Actions to take:
a: In the text describing the Enteric Neuroscience Program, for how long has basic and clinical research in gastrointestinal motility been a mainstay at Mayo?
b: Write the next passage of the Enteric Neuroscience Program text, picking up after its final sentence.

Page text:
Enteric Neuroscience Program
The Enteric Neuroscience Program (ENSP) is composed of a cohesive group of scientists and physicians with strong, independent, grant-supported research programs in the biology of the neuromuscular system of the gastrointestinal tract. Our clinical and research emphasis is the acquisition of new knowledge about the molecular, cellular and physiological processes that control gastrointestinal motility. Our objective is to translate this knowledge into understanding motility disorders and to develop medical and surgical therapies for patients with gastrointestinal motility disorders.
Basic and clinical research in gastrointestinal motility at Mayo has been a mainstay of research in the Department of Physiology and Biophysics and the Division of Gastroenterology and Hepatology and the Department of Surgery for over 50 years.

Available data:
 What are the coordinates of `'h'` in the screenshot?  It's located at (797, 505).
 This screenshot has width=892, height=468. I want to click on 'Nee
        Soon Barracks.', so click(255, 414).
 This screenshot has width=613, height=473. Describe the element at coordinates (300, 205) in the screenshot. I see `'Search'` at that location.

Answers given:
a: For over 50 years.

b:
The Program initially established its reputation for work in characterizing the rhythmic electrical activity which occurs in smooth muscles of the esophagus, stomach and intestines and for identifying the patterns of motility throughout the gastrointestinal tract and is now acknowledged as a preeminent motility center both nationally and internationally.
Over 50 basic science investigators and 90 physician-scientists have received training in the Program. Many of the former trainees and postdoctoral research fellows are now chairs of departments and divisions in the U.S and other countries.
Current research and education
The interests and activities have evolved to include several facets of molecular and cell biology, gastrointestinal regulatory physiology and therapies. ENSP reflects the broad initiatives of its members in research, practice and education.
- Basic research activities include understanding the molecular, genetic, cellular and physiological regulatory mechanisms that underlie gastrointestinal smooth muscle contraction, nerve reflexes within the gut wall and between the gut and brain, and mechanisms that underlie sensory nerve function.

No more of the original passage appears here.